Jurisdictional conflicts

The prohibition of the Illumina/GRAIL merger in the EU comes less than a week after Illumina won the lawsuit brought by the US Federal Trade Commission to prevent the merger. One suspects the litigation will continue on this side of the Atlantic too.

The FTC is now appealing the ruling, but for now the merging parties may be subject to conflicting rulings on either side of the Atlantic. This is not ideal, but it does occasionally happen and usually a prohibition by either side is enough to kill a deal.

It will be interesting from a lawyer’s point of view to see where the extra-territoriality arguments end up given that the European authorities are trying to block a deal between two US companies, one of whom does not (yet) have revenues in the EU. This type of issue is coming up more and more due to the globalized economy and competition authorities’ increased interventionism.  For example, the UK’s Competition and Markets Authority has been frequently blocking US deals and has not encountered any serious legal impediments in doing so (see e.g. Meta/Giphy, Experian/ClearScore and indeed Illumina’s attempted purchase of PacBio which was technically abandoned just before the CMA’s final decision was due, but you can read between the lines for what that final decision would have been). I would expect the EU courts to support the Commission’s legal standing to investigate foreign-to-foreign mergers.

Don’t focus on Article 22

This case is fascinating for a competition lawyer, but commentators should be careful not to overreact to the Commission grabbing jurisdiction in this case. Article 22 EUMR is clearly being sharpened for use in a small number of cases involving companies with market power buying up nascent threats, and the possibility of its use ought not to be unforeseeable for those companies if they are well advised. For everyone else, the main impact of this case will be an irritating disclaimer regarding Article 22 EUMR at the bottom of every EU competition lawyer’s advice to dealmakers about the merger control filings required for their deal.
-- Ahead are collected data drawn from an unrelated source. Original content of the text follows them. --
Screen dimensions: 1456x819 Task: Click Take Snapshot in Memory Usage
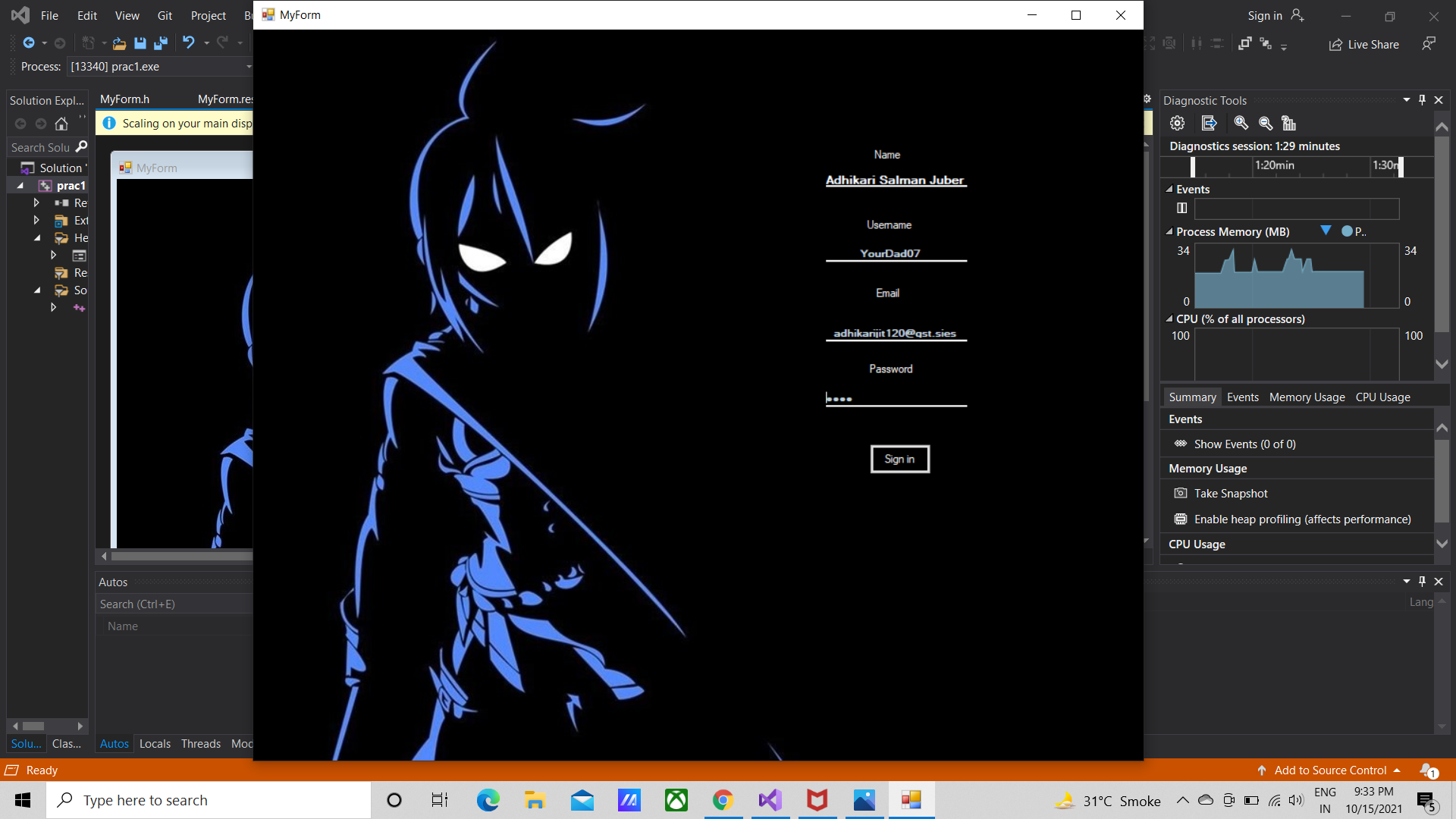pos(1230,493)
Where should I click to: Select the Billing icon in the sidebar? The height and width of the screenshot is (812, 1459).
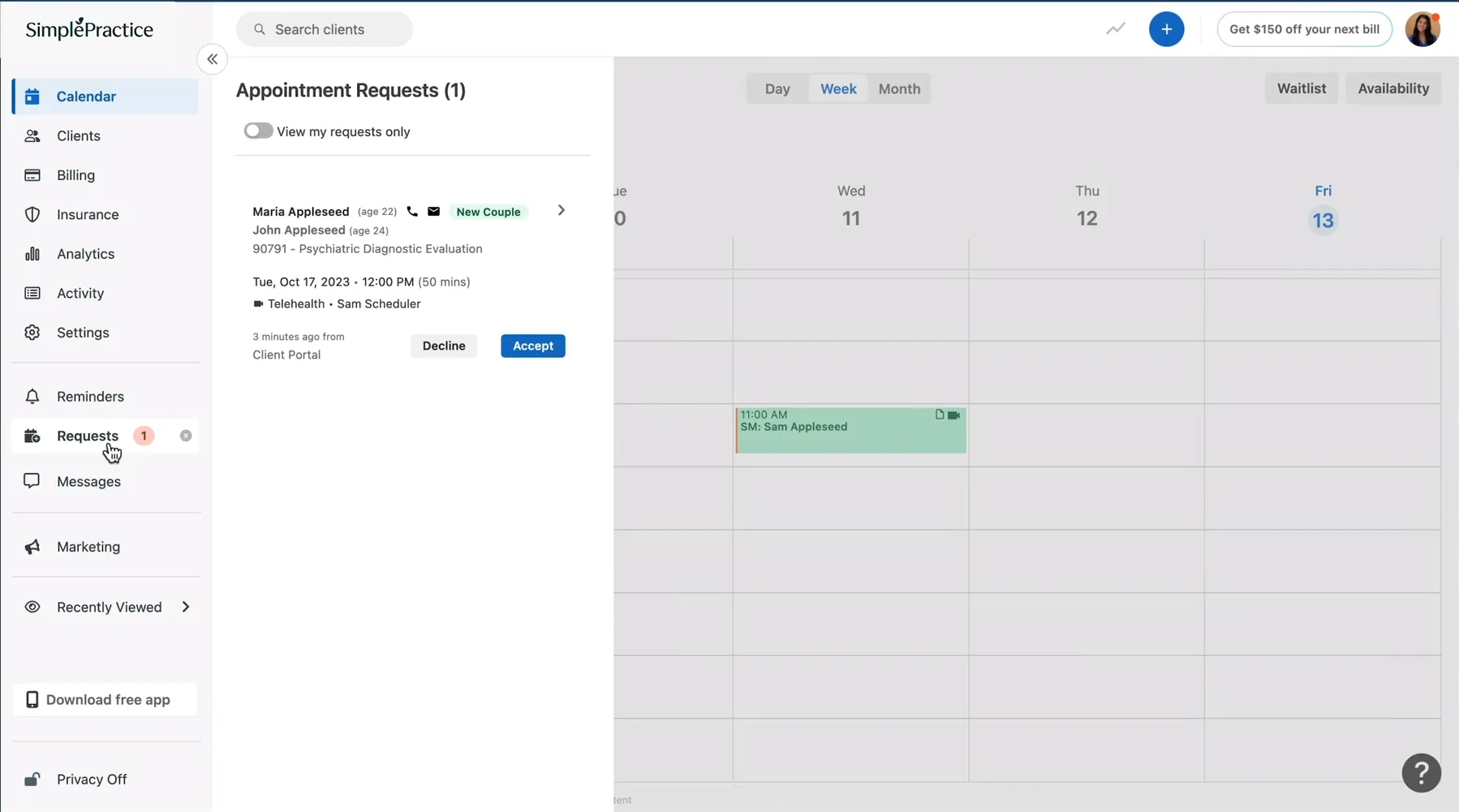point(32,175)
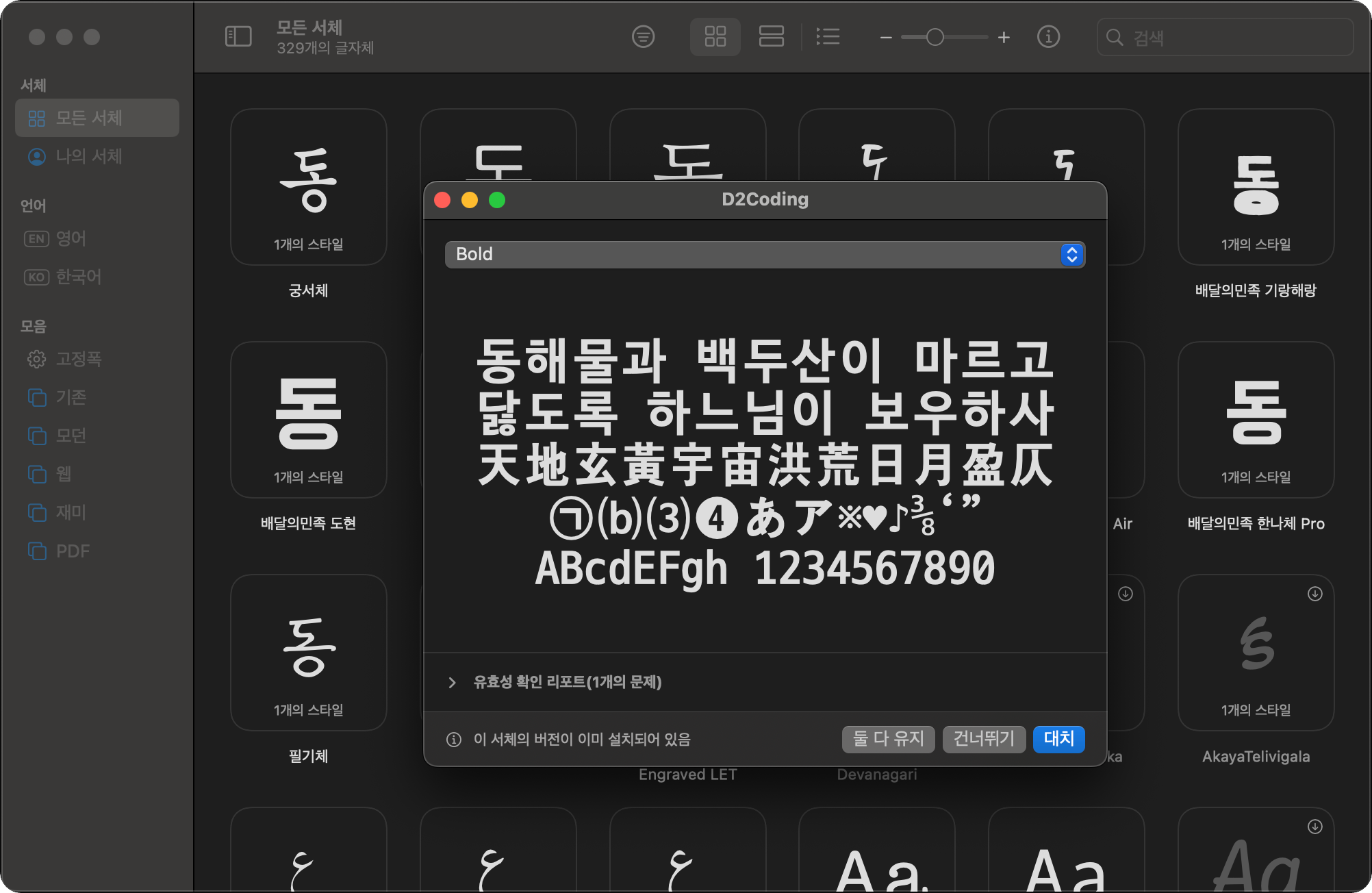Toggle the sidebar visibility icon

pyautogui.click(x=238, y=36)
The bigger news may well be that the Commission outright blocked a vertical merger, where normally companies find a way to address vertical foreclosure concerns. In particular, even though early detection cancer tests with Illumina’s technology are not currently commercially available and there is uncertainty about who will win the “innovation race” to be the first to commercialise them, the Commission nonetheless considered that an ability and incentive to foreclose existed, and that this would prove to significantly impede effective competition.